> _Task statement_:
Please copy the material below word for word, from the line with "Follow Georges Fouad Salem" to the line with "Action: (1100, 536)", including both of those lines.

> _Items_:
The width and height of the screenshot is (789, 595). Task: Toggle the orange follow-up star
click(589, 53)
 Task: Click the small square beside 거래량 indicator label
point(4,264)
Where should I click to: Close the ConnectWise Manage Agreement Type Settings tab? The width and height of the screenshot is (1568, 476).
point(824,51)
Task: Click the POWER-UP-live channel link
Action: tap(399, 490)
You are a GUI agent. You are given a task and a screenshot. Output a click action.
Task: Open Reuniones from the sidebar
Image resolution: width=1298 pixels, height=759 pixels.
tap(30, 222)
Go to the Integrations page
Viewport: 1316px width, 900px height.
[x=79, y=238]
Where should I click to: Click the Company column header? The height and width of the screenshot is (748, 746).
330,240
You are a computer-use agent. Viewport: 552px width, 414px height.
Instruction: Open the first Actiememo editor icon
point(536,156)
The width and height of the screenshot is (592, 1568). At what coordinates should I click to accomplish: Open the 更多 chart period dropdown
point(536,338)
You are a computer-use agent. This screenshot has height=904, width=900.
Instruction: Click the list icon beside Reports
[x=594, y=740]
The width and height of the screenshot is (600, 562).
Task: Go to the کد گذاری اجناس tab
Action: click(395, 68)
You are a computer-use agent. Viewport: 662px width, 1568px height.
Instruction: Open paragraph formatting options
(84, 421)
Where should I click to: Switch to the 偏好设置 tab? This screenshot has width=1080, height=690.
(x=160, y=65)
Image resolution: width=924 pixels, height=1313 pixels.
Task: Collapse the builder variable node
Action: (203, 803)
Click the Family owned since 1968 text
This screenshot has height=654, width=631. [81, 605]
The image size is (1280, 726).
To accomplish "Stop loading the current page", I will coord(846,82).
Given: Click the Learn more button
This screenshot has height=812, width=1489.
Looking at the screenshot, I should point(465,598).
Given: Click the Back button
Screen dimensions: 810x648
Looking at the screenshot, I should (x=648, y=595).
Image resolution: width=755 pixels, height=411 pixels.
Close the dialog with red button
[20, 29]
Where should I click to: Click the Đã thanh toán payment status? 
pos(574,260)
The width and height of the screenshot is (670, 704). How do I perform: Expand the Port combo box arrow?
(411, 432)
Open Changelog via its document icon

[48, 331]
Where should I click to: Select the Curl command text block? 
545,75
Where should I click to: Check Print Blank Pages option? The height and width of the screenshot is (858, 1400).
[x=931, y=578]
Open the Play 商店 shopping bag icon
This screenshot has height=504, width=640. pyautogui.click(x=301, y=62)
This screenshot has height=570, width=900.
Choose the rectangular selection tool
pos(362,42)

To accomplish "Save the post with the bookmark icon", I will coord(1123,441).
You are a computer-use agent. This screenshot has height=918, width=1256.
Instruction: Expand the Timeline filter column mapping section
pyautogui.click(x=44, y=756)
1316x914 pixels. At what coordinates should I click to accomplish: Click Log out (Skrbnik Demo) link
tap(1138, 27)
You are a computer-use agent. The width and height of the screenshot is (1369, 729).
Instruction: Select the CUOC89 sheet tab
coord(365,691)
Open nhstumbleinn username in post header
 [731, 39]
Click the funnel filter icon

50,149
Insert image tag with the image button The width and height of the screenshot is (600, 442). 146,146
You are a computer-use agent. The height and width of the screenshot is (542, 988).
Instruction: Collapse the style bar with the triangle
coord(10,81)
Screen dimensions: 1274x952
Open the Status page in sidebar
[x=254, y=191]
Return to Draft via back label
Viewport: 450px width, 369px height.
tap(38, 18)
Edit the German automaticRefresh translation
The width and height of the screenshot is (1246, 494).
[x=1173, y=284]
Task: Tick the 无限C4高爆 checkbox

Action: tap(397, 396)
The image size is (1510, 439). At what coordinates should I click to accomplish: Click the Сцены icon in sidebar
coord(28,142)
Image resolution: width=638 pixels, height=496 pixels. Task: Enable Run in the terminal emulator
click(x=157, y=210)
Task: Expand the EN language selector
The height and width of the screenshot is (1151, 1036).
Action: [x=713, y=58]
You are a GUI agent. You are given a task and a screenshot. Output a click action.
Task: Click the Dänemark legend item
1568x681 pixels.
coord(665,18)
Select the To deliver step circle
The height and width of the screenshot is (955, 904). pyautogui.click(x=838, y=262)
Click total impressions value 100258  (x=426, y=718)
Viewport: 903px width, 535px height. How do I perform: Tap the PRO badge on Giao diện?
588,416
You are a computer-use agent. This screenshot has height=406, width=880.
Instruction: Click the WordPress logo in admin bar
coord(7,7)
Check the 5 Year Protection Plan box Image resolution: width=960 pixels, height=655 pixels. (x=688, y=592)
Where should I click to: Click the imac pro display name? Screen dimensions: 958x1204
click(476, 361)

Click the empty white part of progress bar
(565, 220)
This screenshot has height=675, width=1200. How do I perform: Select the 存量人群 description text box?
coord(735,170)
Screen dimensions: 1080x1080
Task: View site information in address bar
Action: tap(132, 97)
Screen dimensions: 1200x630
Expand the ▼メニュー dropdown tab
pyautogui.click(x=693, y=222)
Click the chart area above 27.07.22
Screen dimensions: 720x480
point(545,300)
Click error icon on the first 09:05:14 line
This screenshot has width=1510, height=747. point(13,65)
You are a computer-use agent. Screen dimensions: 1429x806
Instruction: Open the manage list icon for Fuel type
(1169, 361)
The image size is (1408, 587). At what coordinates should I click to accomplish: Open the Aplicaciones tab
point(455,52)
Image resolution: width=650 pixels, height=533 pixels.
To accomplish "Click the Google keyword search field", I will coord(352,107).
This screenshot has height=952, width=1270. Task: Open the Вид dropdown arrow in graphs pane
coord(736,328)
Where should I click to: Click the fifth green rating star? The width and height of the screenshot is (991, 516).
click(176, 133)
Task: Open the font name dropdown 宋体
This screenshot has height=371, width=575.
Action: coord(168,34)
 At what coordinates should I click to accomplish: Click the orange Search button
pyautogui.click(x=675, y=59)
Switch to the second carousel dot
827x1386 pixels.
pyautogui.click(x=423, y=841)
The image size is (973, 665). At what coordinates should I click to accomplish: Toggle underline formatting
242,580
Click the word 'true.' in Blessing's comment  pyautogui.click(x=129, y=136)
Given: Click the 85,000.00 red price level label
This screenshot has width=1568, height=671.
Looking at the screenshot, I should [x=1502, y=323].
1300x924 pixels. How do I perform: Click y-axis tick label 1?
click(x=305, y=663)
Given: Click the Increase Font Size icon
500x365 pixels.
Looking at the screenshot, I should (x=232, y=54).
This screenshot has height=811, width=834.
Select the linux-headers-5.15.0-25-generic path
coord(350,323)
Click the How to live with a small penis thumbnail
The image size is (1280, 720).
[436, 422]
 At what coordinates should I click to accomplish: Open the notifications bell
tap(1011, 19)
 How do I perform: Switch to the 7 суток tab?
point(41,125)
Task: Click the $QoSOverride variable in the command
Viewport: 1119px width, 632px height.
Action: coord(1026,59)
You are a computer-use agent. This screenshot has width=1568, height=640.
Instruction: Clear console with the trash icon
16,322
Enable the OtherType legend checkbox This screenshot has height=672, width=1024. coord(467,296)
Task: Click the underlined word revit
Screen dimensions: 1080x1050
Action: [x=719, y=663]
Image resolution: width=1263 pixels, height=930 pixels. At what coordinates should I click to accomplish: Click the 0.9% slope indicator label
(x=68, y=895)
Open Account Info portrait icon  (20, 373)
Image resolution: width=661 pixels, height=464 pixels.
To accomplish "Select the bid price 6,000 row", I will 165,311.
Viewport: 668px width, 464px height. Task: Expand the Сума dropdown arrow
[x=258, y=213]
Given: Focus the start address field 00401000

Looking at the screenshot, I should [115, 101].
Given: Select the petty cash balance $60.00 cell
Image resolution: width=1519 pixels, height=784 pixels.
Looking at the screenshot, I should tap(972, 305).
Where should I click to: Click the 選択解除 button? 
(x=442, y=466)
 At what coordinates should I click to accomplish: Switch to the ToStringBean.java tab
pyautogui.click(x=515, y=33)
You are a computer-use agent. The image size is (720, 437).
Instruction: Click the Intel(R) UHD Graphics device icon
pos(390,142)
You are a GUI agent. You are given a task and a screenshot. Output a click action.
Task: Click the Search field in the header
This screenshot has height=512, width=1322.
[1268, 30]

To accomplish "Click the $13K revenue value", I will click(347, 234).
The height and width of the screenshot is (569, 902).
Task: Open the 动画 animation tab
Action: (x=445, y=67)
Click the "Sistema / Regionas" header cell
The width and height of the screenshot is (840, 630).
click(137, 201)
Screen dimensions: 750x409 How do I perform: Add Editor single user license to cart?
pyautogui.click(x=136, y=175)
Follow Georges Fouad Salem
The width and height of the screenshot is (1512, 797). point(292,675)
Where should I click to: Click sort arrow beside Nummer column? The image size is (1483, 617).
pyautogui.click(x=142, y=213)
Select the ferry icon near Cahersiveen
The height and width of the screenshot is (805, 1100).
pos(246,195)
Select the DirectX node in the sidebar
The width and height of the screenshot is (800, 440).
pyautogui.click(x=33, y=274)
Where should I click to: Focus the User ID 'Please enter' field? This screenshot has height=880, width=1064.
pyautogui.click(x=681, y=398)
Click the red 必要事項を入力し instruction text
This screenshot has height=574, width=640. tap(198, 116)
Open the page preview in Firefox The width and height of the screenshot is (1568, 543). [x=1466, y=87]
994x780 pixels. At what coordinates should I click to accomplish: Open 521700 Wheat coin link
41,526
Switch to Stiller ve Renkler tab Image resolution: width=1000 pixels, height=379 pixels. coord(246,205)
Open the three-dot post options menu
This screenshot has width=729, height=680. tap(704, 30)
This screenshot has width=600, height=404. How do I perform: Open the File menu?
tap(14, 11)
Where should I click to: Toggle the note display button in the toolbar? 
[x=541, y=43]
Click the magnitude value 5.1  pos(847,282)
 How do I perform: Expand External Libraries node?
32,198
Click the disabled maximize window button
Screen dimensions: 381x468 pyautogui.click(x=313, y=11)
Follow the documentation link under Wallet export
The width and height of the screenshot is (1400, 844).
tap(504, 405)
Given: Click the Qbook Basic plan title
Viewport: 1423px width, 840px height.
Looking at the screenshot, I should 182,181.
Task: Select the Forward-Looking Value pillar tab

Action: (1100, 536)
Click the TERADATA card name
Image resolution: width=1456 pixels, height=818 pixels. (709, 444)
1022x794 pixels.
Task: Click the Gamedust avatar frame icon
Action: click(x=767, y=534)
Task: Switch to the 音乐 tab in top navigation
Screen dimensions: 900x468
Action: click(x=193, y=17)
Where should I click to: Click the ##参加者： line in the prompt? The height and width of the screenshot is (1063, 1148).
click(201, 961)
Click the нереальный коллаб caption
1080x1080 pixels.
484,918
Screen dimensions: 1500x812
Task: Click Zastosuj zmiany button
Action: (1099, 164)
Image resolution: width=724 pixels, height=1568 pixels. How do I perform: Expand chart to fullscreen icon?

> _Output below_:
Follow Georges Fouad Salem
The width and height of the screenshot is (1512, 797). point(292,675)
Where should I click to: Click sort arrow beside Nummer column? The image size is (1483, 617).
pyautogui.click(x=142, y=213)
Select the ferry icon near Cahersiveen
The height and width of the screenshot is (805, 1100).
pos(246,195)
Select the DirectX node in the sidebar
The width and height of the screenshot is (800, 440).
pyautogui.click(x=33, y=274)
Where should I click to: Focus the User ID 'Please enter' field? This screenshot has height=880, width=1064.
pyautogui.click(x=681, y=398)
Click the red 必要事項を入力し instruction text
This screenshot has height=574, width=640. tap(198, 116)
Open the page preview in Firefox The width and height of the screenshot is (1568, 543). [x=1466, y=87]
994x780 pixels. At what coordinates should I click to accomplish: Open 521700 Wheat coin link
41,526
Switch to Stiller ve Renkler tab Image resolution: width=1000 pixels, height=379 pixels. coord(246,205)
Open the three-dot post options menu
This screenshot has width=729, height=680. tap(704, 30)
This screenshot has width=600, height=404. How do I perform: Open the File menu?
tap(14, 11)
Where should I click to: Toggle the note display button in the toolbar? 
[x=541, y=43]
Click the magnitude value 5.1  pos(847,282)
 How do I perform: Expand External Libraries node?
32,198
Click the disabled maximize window button
Screen dimensions: 381x468 pyautogui.click(x=313, y=11)
Follow the documentation link under Wallet export
The width and height of the screenshot is (1400, 844).
tap(504, 405)
Given: Click the Qbook Basic plan title
Viewport: 1423px width, 840px height.
Looking at the screenshot, I should 182,181.
Task: Select the Forward-Looking Value pillar tab

Action: (1100, 536)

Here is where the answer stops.